The Congressional Budget Office (CBO) will only be able to provide a preliminary estimate on the Graham-Cassidy bill. They will not be able to provide point estimates of the effects on the deficit, health insurance coverage, or premiums until after lawmakers are scheduled to vote — making the independent analyses that have come out so far that much more important.


Just two months ago, Republicans turned to HHS for a cost estimate on their other health care bill before the CBO could provide a comprehensive analysis. (For context, the CBO is an agency created to provide nonpartisan analysis for lawmakers so that they don’t turn to partisan groups — like think tanks and government agencies.) The health department’s review of the Better Care Reconciliation Act — with an amendment added by Senator Ted Cruz (R-TX) — left many health experts dumbfounded, who said the analysis was largely incomplete.

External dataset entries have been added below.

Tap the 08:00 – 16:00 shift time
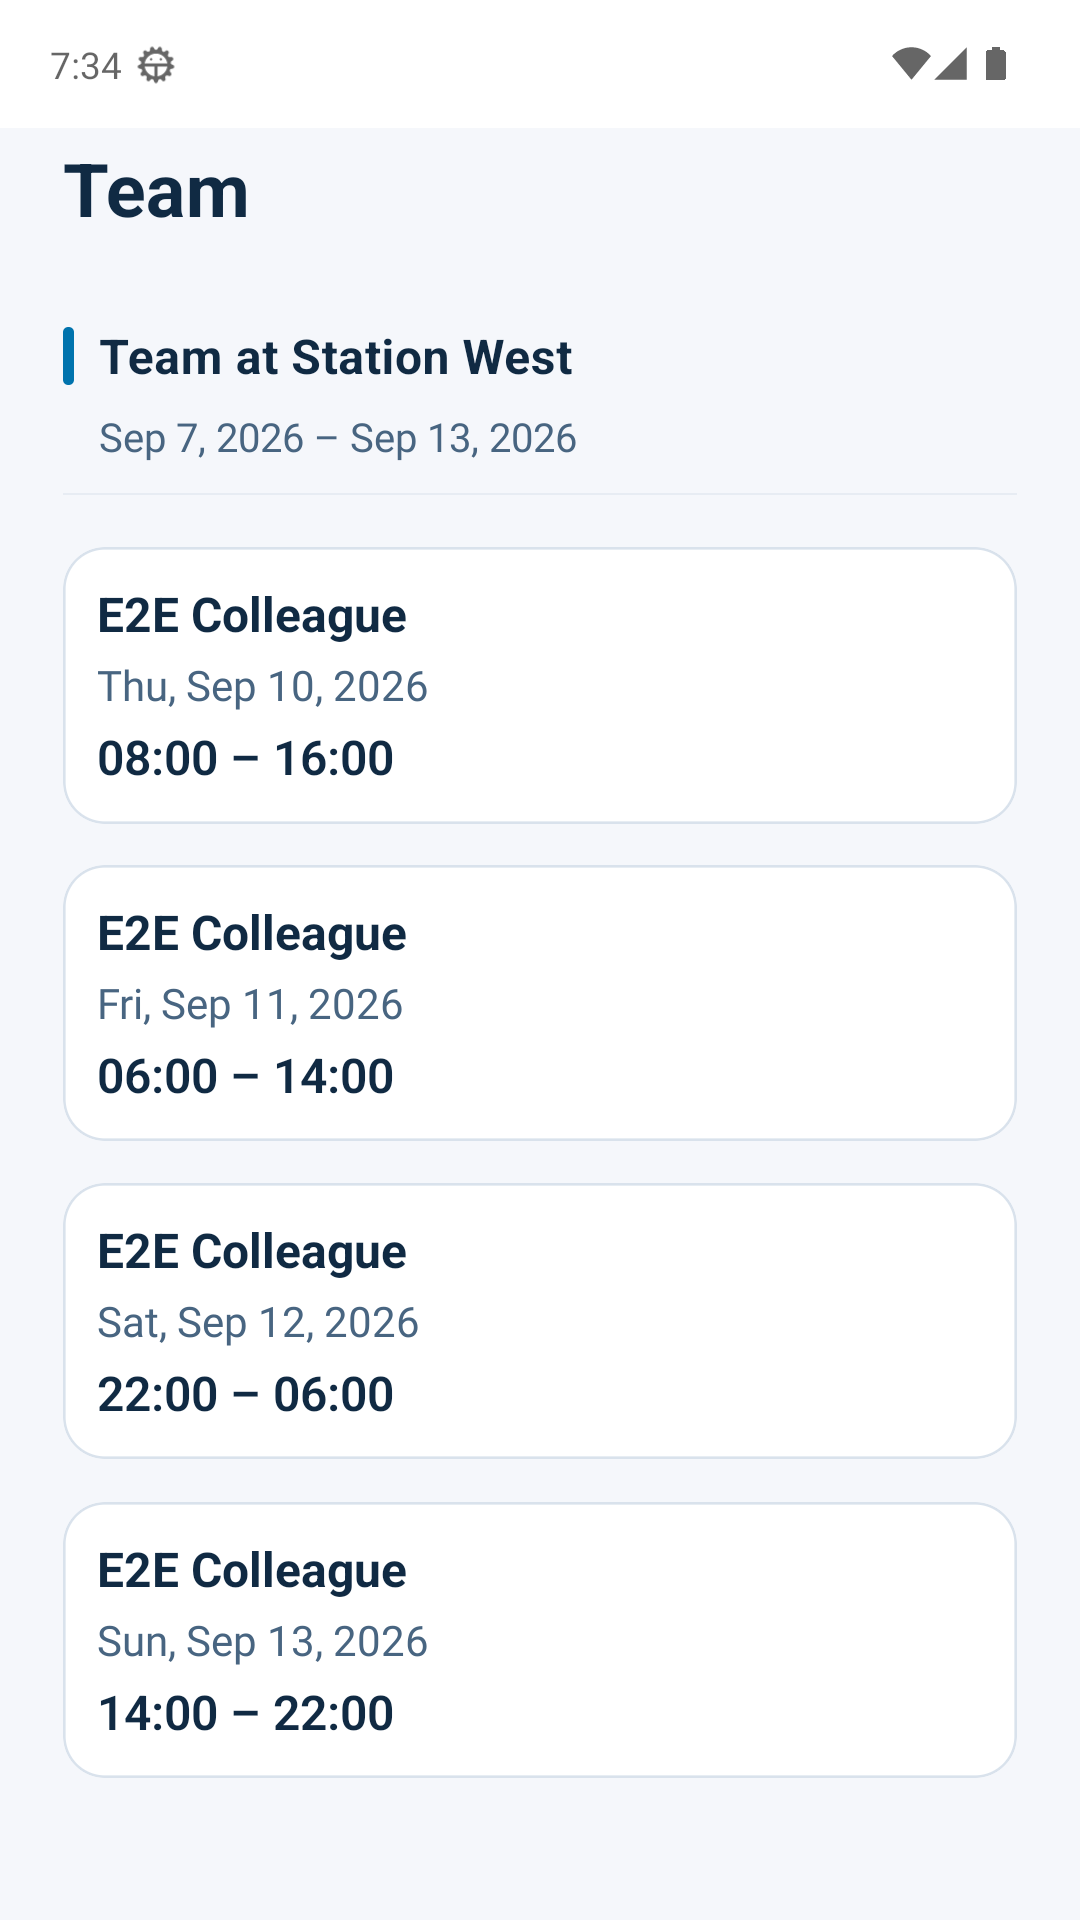246,758
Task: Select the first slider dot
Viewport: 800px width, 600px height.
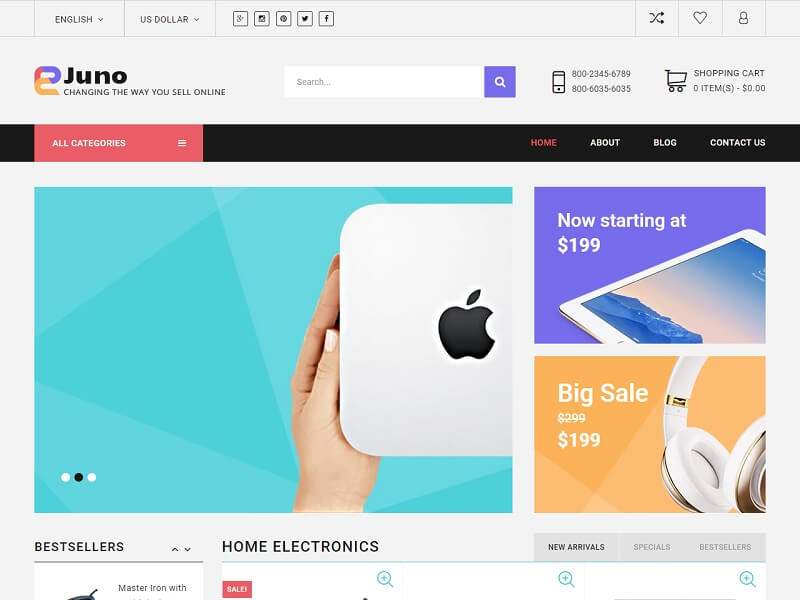Action: (65, 477)
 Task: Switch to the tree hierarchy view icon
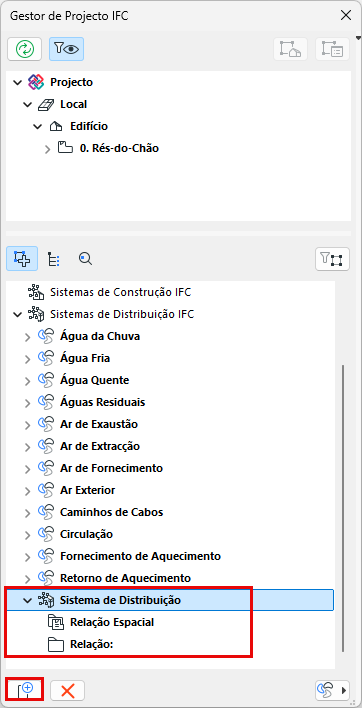pos(54,259)
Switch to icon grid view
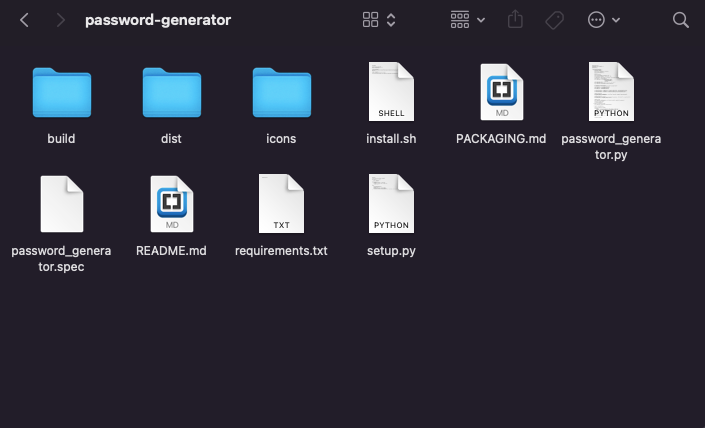Screen dimensions: 705x428 370,20
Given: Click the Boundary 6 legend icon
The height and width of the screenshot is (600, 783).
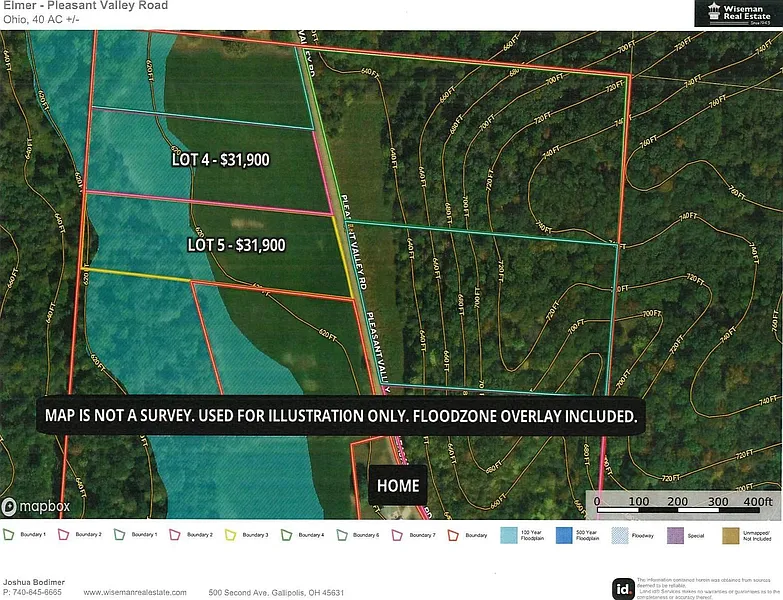Looking at the screenshot, I should (343, 536).
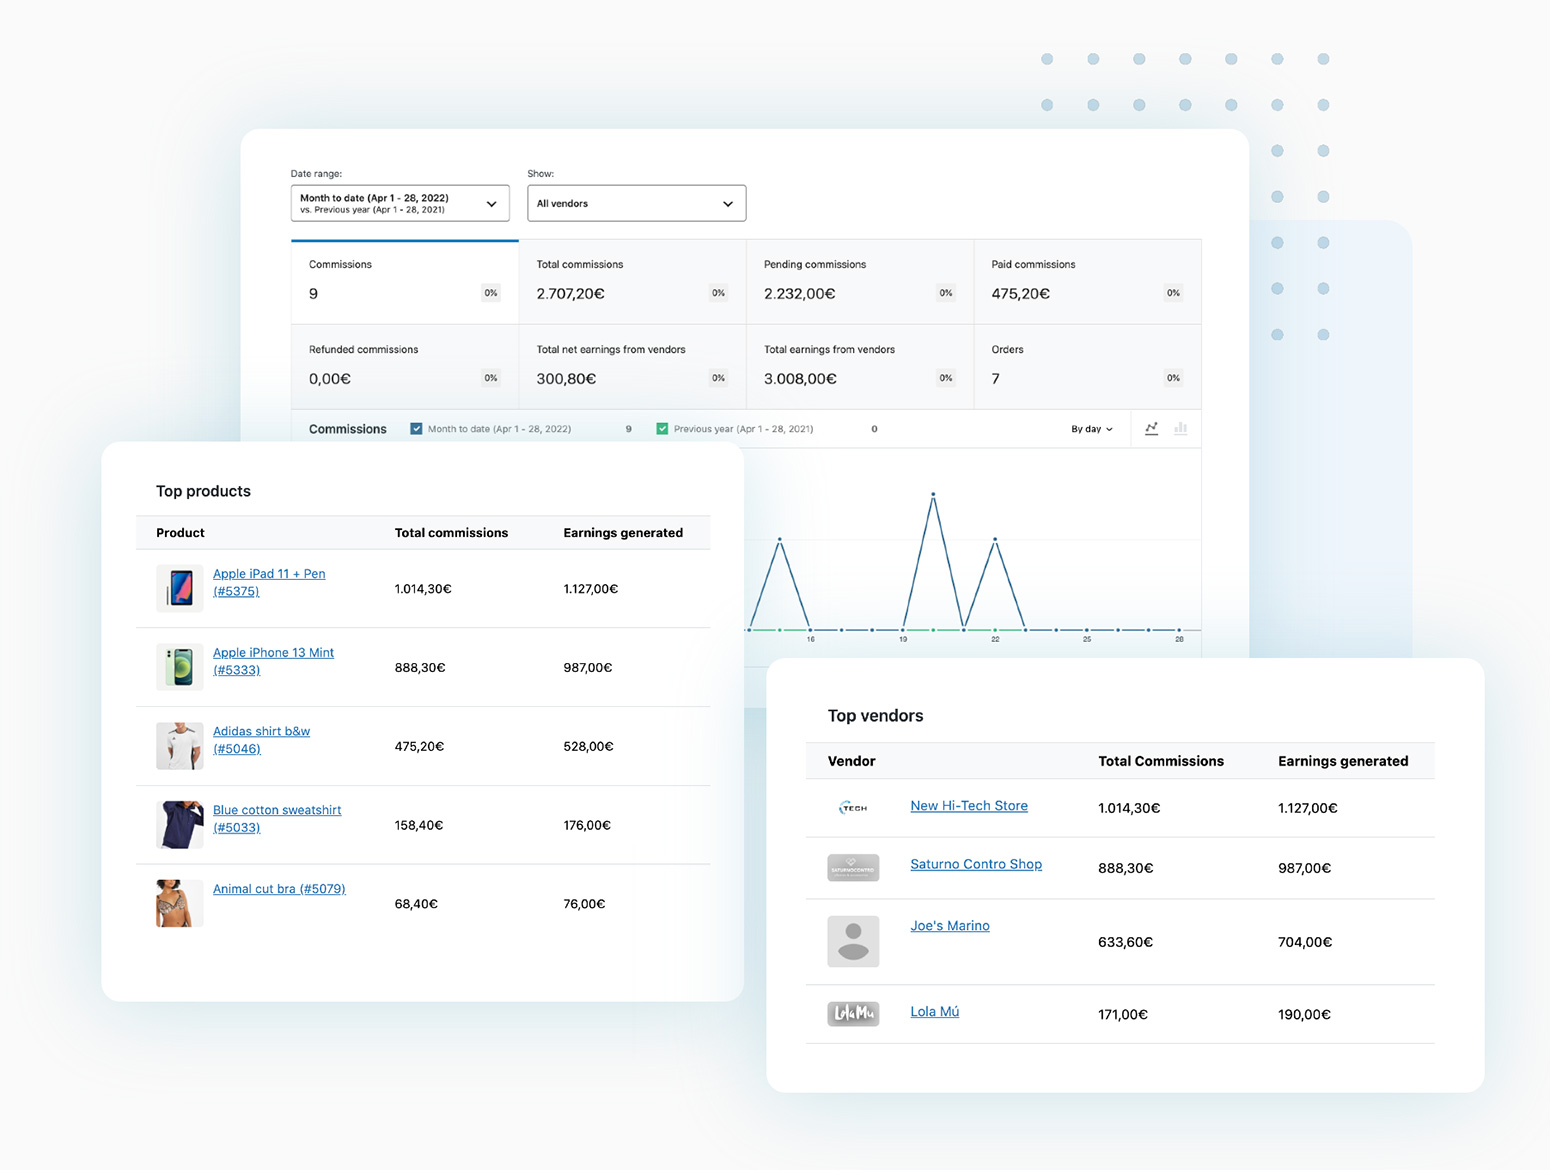Switch chart to bar graph view
Viewport: 1550px width, 1170px height.
[x=1180, y=428]
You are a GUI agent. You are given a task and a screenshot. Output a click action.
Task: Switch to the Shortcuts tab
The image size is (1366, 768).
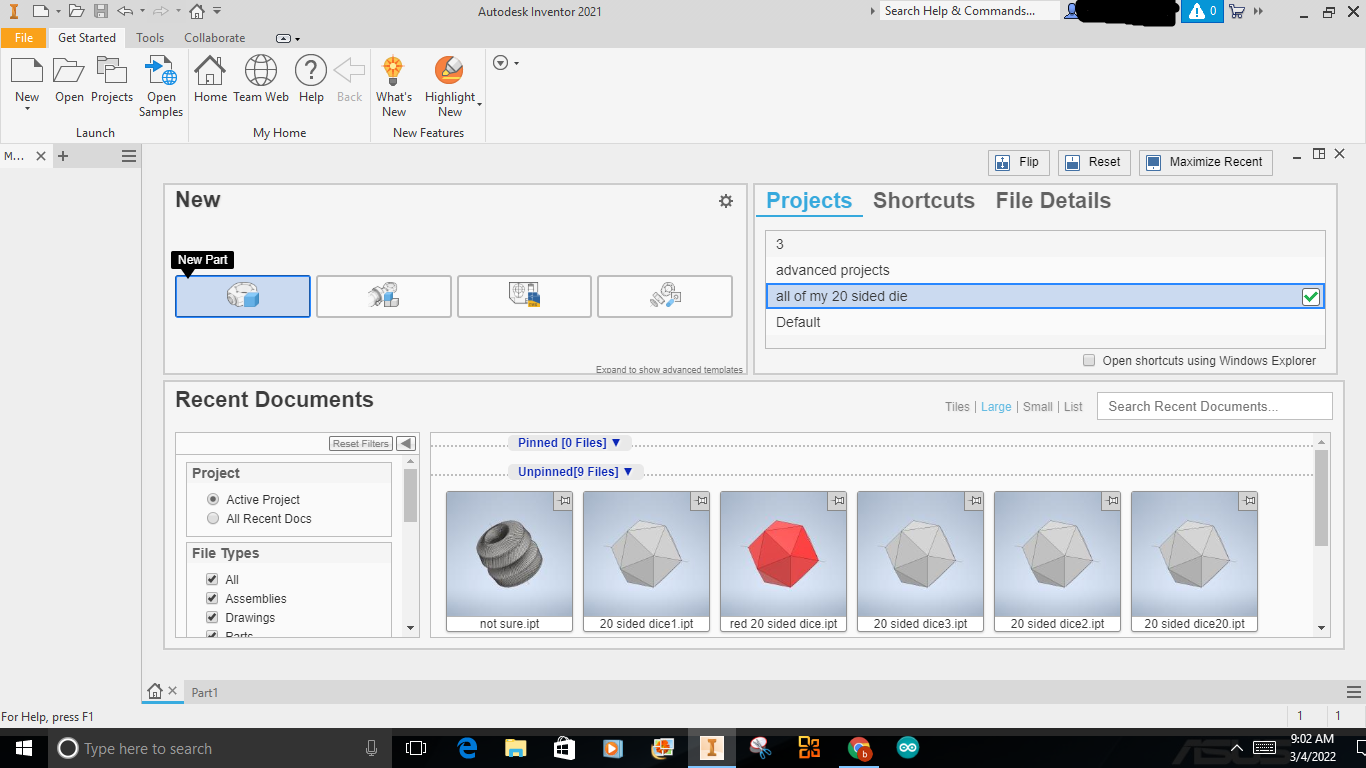click(x=923, y=201)
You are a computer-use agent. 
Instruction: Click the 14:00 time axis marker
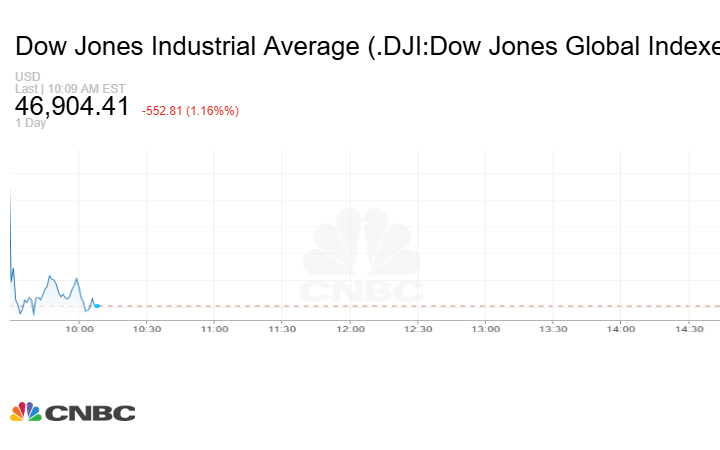click(621, 328)

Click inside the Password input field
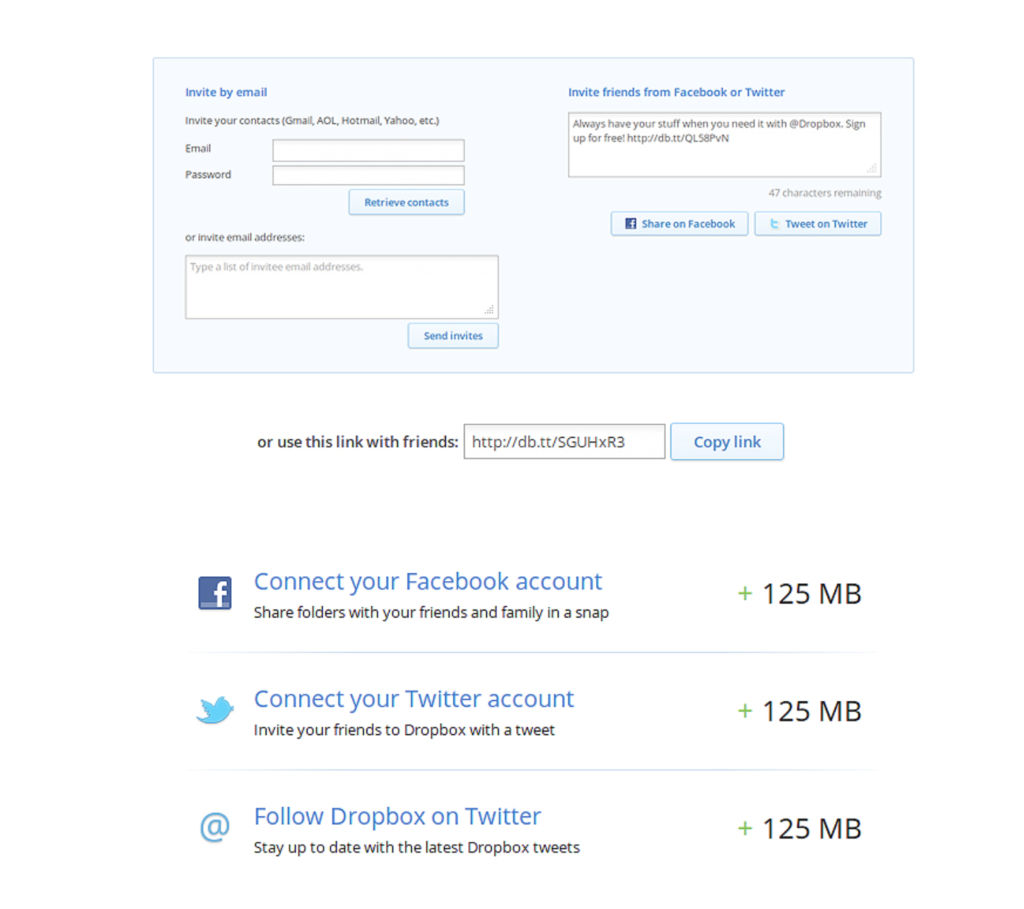tap(368, 175)
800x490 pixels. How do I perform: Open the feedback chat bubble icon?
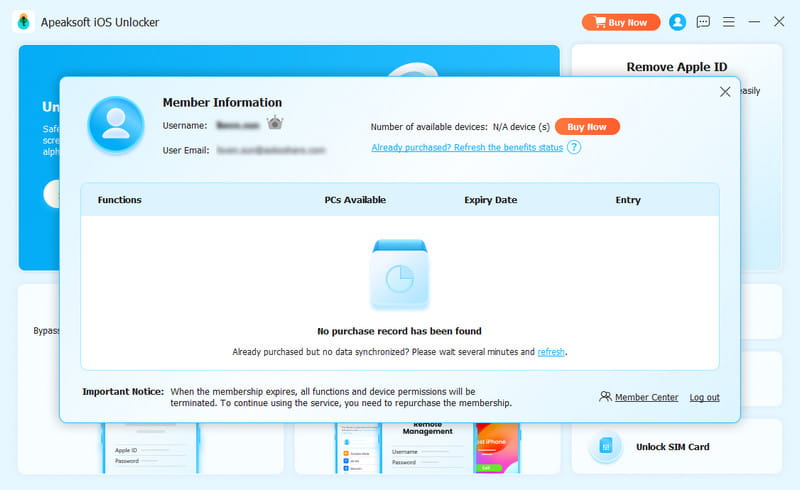(703, 22)
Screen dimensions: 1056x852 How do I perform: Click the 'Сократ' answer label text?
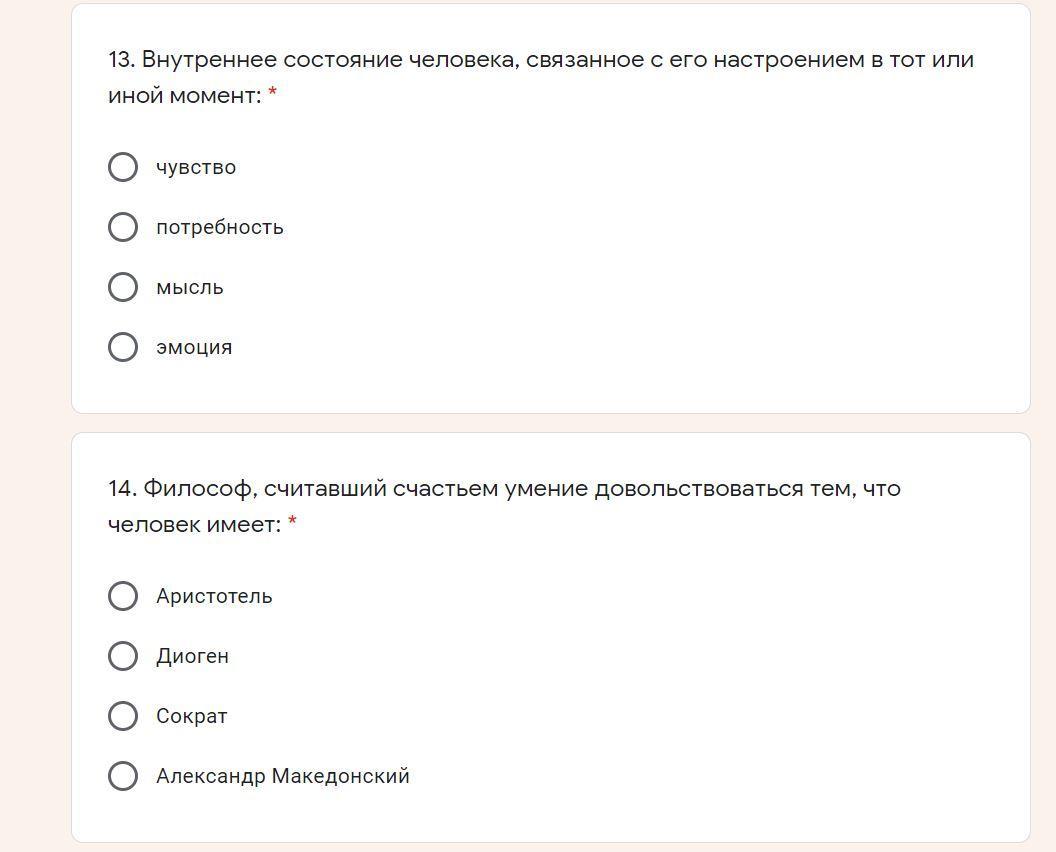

The CBO would not have provided state-by-state cost estimates, which HHS and other think tanks and health care groups did. The numbers dealt heavy blows to two key Republican lawmakers on the fence:

  • According to HHS, Alaska — home to Sen. Lisa Murkowski — would see a 38 percent decrease in federal funds in 2026.
  • According to HHS, Arizona — home to Sen. John McCain– would see a 9 percent decrease in federal funds in 2026.

The HHS analysis did give Sen. Susan Collins (R-ME), who has also expressed concerns about the Graham-Cassidy bill, some good news. Maine would see a 44 percent increase in federal funds in 2026. Murkowski and Collins — the two key Republicans who saved the ACA earlier this summer when the party pushed for repealing and replacing it — have largely opposed the Graham-Cassidy bill due to its deep cuts to Medicaid.

Avalere, meanwhile, has projected that by 2036, all states would see a decrease in federal funds relative to current law.

It still remains unclear whether Republicans can gain the 50 votes needed to pass the Graham-Cassidy bill, which will be voted on next week. If just two more Republican members oppose this bill, their latest effort at repealing and replacing the ACA will fail again. Currently, Sen. Rand Paul (R-KY) is the only Republican to repeatedly say he won’t vote for the bill.

This story has been updated to include new information by Avalere.